The potential energy of a particle of mass m free to move along x-axis is given by $U=\frac{1}{2}k{x}^2$ for $x<0$ and $U=0$ for $x\ge 0$ (x denotes the x-coordinate of the particle and k is a positive constant). If the total mechanical energy of the particle is E, then its speed at $x=-\sqrt{\frac{2E}{k}}$ is :

• A. $zero$
• B. $\sqrt{\frac{2E}{m}}$
• C. $\sqrt{\frac{E}{m}}$
• D. $\sqrt{\frac{E}{2m}}$

Answer 1

The correct option is A $zero$

Given $U=\frac{1}{2}k{x}^2$ (Potential energy)

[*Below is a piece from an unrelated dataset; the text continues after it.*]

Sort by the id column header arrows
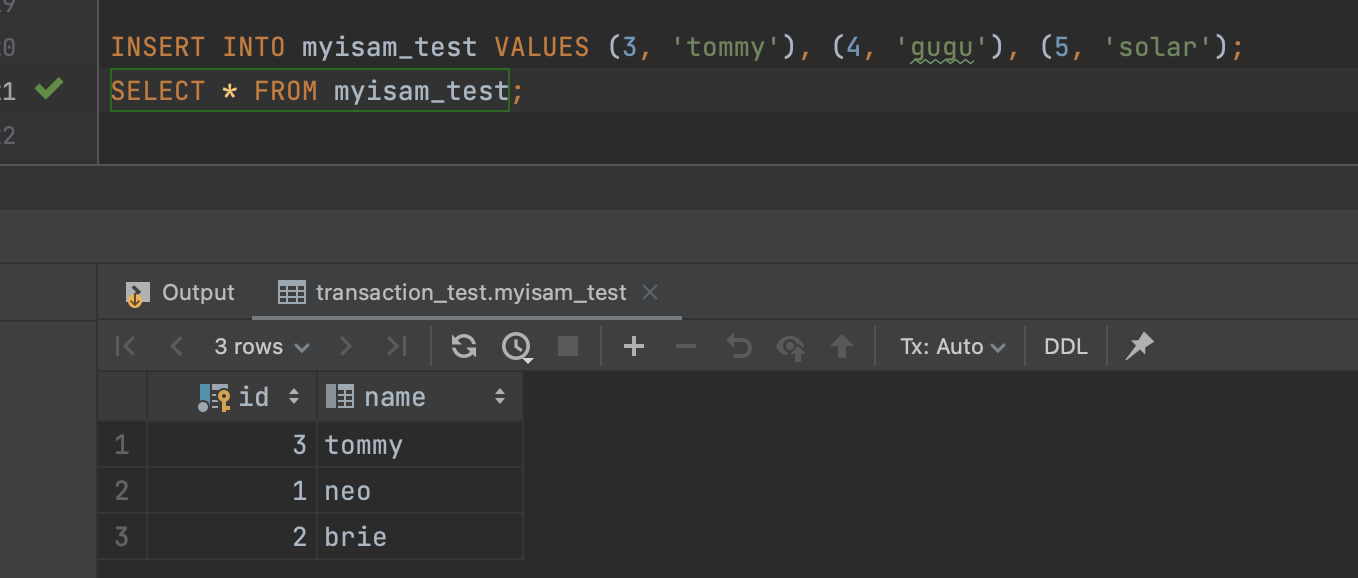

$E=$Total mechanical energy

$U=\frac{1}{2}k{x}^2$ as $x<0$

$U=0$ for $x\ge 0$

at $x=-\sqrt{\frac{2E}{K}}$ we have to find kinetic energy $(K.E)

as we know from conservation of mechanical enegy

$E=U+K.E$

$U_{x=-\sqrt{2E/K}}=\frac{1}{2}\times K\times \frac{2E}{K}=E$

$K.E_{x=-\sqrt{2E/K}}=E-U=E-E=0$

$\Rightarrow \frac{1}{2}m{v}^2=0$

$\Rightarrow v=0$

Hence speed at $x=-\sqrt{\frac{2E}{k}}$ is zero.